ウォルトディズニー【DIS】の銘柄分析。メディアコングロマリット。

 ウォルトディズニーカンパニーは創業者の名前をそのまま社名にしています。日本にいるとディズニーランドやアニメ映画のイメージが強いですが、母国アメリカでは3大放送ネットワーク局(いわゆるキー局)の1つであるABC(アメリカン・ブロードキャスティング・カンパニー)やスポーツ専門局のESPNを傘下に納める、メディアコングロマリットです。

 

 近年の買収としては、2017年の20世紀フォックスの買収が有名です。フォックスは、「アバター」「タイタニック」「ボヘミアン・ラプソディ」といった映画で知られる企業です。

 

 また、その20世紀フォックスとコムキャストで立ち上げたHuluも2019年に子会社化しています。これにより、ディズニー+、EPSN+、Huluと3つの月額サービスが並び立つことになっています。

 

 このことからも分かるように、ディズニーはアニメコンテンツ屋から、横断的なメディアプラットフォーマー、メディアコングロマリットへ変貌を遂げようとしています。さしずめ、ライバルはネットフリックスやAmazonプライムということになります。

> データ
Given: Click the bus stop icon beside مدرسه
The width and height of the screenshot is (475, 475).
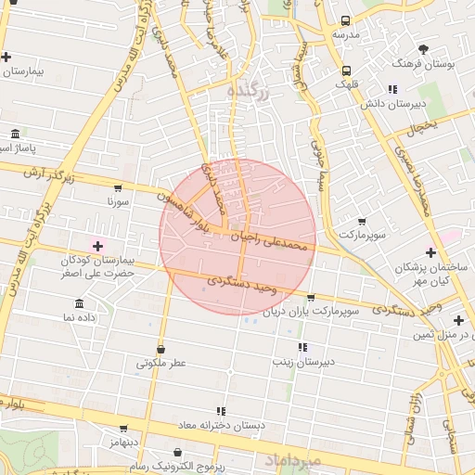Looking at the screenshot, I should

* * *

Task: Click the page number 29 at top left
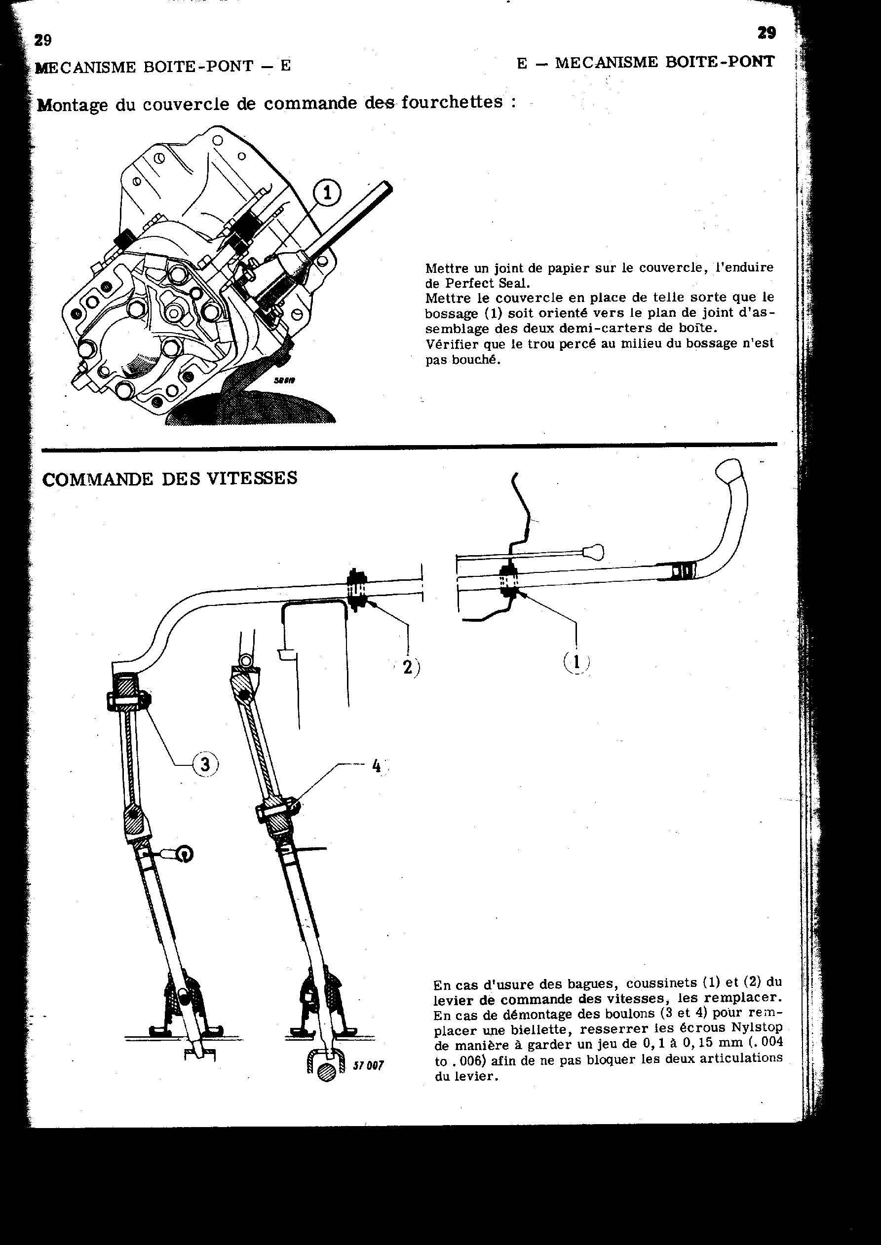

* * *

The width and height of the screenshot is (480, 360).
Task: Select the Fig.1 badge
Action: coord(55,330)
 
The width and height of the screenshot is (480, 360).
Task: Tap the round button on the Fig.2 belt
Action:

> 作業指示
A. ウォルトディズニーの銘柄分析の本文によると、ディズニーが2017年に買収した企業はどこですか。
B. ウォルトディズニーの銘柄分析の本文について、「近年の買収としては、2017」から「並び立つことになっています。」までを（両端を含めて）、「20世紀フォックス」を「21世紀フォックス」に差し替えて示してください。
C. ウォルトディズニーの銘柄分析の本文を、最後の文の後から書き継いでください。

> 作業別の結果
A. 20世紀フォックスです。

B.
近年の買収としては、2017年の21世紀フォックスの買収が有名です。フォックスは、「アバター」「タイタニック」「ボヘミアン・ラプソディ」といった映画で知られる企業です。

 

 また、その21世紀フォックスとコムキャストで立ち上げたHuluも2019年に子会社化しています。これにより、ディズニー+、EPSN+、Huluと3つの月額サービスが並び立つことになっています。

C.
 ウォルトディズニー【DIS】の略歴

 1923年にウォルト・ディズニー氏、ロイ・O・ディズニー氏によって創業されました。ウォルト・ディズニー氏が様々なキャラクターを考案するなど創造的な働きをしたのに対し、ロイ氏はディズニー社を企業として、特に財政面から支えた人物です。

 

 また、ディズニー兄弟の友人のアブ・アイワークス氏の存在も大きいです。会社が大きくなってきたところで、ほとんどのアニメーターとキャラクターの版権を他社に引き抜かれる憂き目に遭いますが、最後までアブ・アイワークス氏は残り、ウォルト氏と共にキャラクターを考案し続けます。

 

 起死回生のキャラクターとなったのがミッキーマウスです。根こそぎ引き抜かれたこのときの経験が著作権に厳しい今のウォルトディズニー社のスタンスを決めたと言って良いでしょう。

 

 1955年にはカリフォルニア州でテーマパークであるディズニーランド構想を具現化させます。その後1965年にディズニーランドの構想は総合レジャーランドとして昇華し、ホテルやウォーターパークも含んだウォルト・ディズニー・ワールドリゾートの実現につながります。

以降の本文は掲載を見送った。